**REQUISITOS DE LA TAREA**
Prolonga el texto sobre Jerry West que aparece abajo, empezando justo después de su última oración.

Se diría, pues, que Jerry West disfrutó mucho más su etapa de ejecutivo que su carrera de jugador. Pero tampoco es del todo cierto: sí en lo incontestable, ahora sí, de sus victorias, nunca en su respuesta a ellas. En aquella larga etapa Jerry West pudo imponer su poder a mayor grado que de corto, cuando tantas cosas no dependían de él. A West, en traje y corbata, no se le llevaba la contraria si, por ejemplo, amenazaba con largarse cuando los Warriors pretendían traspasar a Klay Thompson por Kevin Love antes de arrancar la temporada 2015. Se cumplió su deseo y se ganó el anillo, primero de los cuatro que vendrían. Del operativo mil veces contado por sumar a Kevin Durant siempre falta la llamada más importante de todas, la suya al jugador. Y daba igual si era Durant o el imponente Phil Jackson. Por aquel proyecto angelino se dejó cuerpo y alma, y algo en lo que sí acertaba la serie de la HBO era en no ser capaz de ver los partidos, que el dolor era físico. Prefería coger el coche y dar vueltas por la ciudad con la narración de Chick Hearn, que apagaba y encendía según el parcial. Si había derrota, no volvía al pabellón. La noche del sexto en la serie del año 2000, el que devolvió la gloria a los Lakers, sus Lakers, tras doce años de vacío, no pudo hacerlo. Enfiló ciento cincuenta kilómetros noroeste, hasta Santa Bárbara, esperando ver cumplida la única orden: “Llamadme solo si ganamos”. Si alguna vez se quedaba en el pabellón y la cosa amenazaba derrota, podía largarse nadie sabía dónde. Más de una vez su mujer, Karen, tuvo que volverse sola en taxi.

**SECCIÓN DE DATOS**

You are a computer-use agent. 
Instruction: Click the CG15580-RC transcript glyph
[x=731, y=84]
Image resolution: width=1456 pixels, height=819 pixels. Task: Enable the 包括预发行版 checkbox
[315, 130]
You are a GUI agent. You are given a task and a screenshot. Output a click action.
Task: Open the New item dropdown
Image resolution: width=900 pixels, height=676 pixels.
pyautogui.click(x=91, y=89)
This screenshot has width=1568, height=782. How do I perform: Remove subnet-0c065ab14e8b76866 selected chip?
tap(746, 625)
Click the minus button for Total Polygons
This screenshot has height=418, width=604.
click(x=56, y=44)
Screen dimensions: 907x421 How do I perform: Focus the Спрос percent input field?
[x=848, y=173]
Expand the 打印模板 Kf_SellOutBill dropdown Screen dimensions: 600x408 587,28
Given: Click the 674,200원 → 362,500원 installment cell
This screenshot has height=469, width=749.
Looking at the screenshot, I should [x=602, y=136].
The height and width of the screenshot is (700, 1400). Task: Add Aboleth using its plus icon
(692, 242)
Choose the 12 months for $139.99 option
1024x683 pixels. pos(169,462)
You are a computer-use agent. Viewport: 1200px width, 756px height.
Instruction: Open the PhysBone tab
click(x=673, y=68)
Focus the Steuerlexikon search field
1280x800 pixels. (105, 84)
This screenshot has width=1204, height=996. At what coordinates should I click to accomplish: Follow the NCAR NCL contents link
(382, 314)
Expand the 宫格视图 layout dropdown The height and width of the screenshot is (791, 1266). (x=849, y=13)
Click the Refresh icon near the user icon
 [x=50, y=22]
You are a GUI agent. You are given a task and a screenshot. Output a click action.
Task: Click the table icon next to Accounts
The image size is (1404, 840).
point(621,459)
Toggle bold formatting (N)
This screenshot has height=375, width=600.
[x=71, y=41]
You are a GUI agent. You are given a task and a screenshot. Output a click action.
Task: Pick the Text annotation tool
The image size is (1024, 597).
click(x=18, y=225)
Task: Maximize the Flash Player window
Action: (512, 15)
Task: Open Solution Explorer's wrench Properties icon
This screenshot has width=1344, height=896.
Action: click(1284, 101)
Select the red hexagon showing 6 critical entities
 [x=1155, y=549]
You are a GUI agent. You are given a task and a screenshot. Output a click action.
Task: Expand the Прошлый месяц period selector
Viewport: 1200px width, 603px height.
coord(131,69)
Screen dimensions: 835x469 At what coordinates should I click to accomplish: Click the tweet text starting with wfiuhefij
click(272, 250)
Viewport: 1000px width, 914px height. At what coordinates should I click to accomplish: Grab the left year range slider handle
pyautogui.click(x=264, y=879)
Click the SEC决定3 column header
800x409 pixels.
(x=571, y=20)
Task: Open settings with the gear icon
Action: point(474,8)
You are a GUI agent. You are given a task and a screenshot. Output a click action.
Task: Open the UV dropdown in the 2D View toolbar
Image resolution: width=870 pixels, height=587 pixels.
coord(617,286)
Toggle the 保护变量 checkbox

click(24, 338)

**RESPUESTA**
En una ocasión, su segundo de a bordo, Mitch Kupchak, recién llegado a la gerencia, cometió la torpeza de proponer ir a su casa y ver juntos el partido de los Lakers. No volvió a hacerlo jamás. “Aquello no fue nada divertido”.
Tampoco lo fue ver a West en su despacho apilando papeles la mañana siguiente al anillo del año 2000. “Me largo, Mitch, esto queda ahora a tu cargo”. Y se largó, además para siempre, cosa que ni él mismo imaginaba. Hacía tiempo que el autor de aquella obra maestra –el olfato felino por el adolescente Bryant y la caza mayor de Shaq– sentía una pérdida de poder en su propia casa. ¿El causante? Phil Jackson, que no llevaba bien su hocico encima, hasta expulsarlo una vez del vestuario delante de todos, una vergüenza que Jerry West jamás perdonaría. Sabiendo que Jackson y Jeanie Buss habían iniciado una relación, que su amigo Buss padre se lavó las manos, no había nada que hacer. Y Jerry West prefirió marcharse.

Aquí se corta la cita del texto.